Franquin’s different drawing style also permeates the novel. It’s more intricate and detailed, but it also doesn’t really fit Spirou and Fantasio anymore.
Babysitting in Champignac (Panade à Champignac), 1968
Spirou and Fantasio, the latter stressed by the pressures of work and the aggravating presence of Gaston Lagaffe, take a break at the estate of Champignac. Upon arrival, they learn that the Count’s life has changed dramatically since the conclusion of the last Zorglub story. He now spends his time taking care of Zorglub who has regressed to the mental age of 8 months.

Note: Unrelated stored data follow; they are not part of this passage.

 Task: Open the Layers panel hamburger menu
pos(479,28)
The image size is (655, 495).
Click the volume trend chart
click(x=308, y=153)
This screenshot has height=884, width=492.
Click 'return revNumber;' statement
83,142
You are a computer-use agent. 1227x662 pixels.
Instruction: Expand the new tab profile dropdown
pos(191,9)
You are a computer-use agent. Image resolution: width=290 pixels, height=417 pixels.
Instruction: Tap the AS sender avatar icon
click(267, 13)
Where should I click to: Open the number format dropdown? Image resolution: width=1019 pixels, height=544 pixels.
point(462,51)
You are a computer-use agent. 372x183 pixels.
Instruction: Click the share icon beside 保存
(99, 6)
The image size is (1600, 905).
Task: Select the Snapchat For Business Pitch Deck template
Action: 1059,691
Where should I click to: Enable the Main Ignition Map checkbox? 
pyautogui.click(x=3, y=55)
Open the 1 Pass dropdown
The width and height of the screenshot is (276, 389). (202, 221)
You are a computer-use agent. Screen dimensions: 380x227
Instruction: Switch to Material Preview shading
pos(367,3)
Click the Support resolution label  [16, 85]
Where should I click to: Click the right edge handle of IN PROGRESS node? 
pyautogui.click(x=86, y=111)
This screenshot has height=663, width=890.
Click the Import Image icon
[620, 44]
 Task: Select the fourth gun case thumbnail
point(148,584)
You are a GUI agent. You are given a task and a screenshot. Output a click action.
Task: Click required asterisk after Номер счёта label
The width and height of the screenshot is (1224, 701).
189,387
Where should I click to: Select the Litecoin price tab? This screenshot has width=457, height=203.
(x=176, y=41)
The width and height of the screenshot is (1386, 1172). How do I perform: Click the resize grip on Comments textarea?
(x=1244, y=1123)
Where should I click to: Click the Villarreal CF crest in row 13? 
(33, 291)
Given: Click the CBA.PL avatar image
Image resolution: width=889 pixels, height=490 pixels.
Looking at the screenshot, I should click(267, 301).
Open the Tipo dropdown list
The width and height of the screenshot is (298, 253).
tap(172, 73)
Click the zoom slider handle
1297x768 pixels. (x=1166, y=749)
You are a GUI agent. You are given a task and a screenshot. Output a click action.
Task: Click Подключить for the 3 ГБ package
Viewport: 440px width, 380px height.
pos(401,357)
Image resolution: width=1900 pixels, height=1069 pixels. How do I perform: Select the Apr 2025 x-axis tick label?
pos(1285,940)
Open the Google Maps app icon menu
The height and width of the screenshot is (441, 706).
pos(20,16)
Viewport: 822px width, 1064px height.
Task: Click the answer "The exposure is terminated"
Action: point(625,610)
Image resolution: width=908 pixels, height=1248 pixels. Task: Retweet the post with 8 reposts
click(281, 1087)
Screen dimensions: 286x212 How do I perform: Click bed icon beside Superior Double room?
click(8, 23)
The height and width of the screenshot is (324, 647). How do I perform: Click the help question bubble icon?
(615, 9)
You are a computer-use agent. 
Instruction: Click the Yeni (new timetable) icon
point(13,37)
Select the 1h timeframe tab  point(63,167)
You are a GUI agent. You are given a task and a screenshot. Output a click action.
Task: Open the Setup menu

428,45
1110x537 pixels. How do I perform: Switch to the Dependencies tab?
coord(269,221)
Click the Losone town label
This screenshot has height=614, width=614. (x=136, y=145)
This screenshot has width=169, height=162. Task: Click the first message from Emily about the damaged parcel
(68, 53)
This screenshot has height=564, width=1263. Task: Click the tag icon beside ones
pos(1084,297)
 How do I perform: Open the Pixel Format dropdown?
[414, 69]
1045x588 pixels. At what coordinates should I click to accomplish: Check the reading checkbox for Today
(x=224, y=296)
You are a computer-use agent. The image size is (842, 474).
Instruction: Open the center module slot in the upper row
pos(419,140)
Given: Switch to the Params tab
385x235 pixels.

To make things worse, one of Zorglub’s minions has not been healed and lurks nearby, armed with a zorglonde and obsessed with liberating his former leader.
The last long story with Spirou and Fantasio from Franquin. Again, the new drawing style and the condensed type of gag humor dominates the story, adding up to a completely different feel than the novels of the golden age.
There are even Gaston Lagaffe gags in the beginning, until our duo leaves the city.
Zorglub is a “baby” with the Count as caretaker, and a former minion trying to free Zorglub. There are a lot of situations that are indeed very funny, even if it doesn’t feel like a proper episode of Spirou.
See page 1 for the introduction to the series and its characters.
Good read; I remember reading some of these when sitting at the comic section in the library as a kid; remember them mostly because of the Marsupilami. Good idea adding an extra note to go to page two; would completely have missed the pagination 😀 . Some of the pages you’ve picked for page 2 feel very hand picked for what you’ve written while in other cases it feels like you’re talking of very specific events, but leaving out the pages where they’re shown).
I found out with the How a French Comic Series Inspired Star Wars blog post that I had to mention the other pages specifically. Some commenters on Facebook mentioned that the pagination could be hard to spot among the share buttons, and the pagination doesn’t even show up in RSS feeds.
Cinebook has translated 17/55 of the Spirou and Fantasio books, only 38 more books Cinebook has to translate to have all 55 books in English.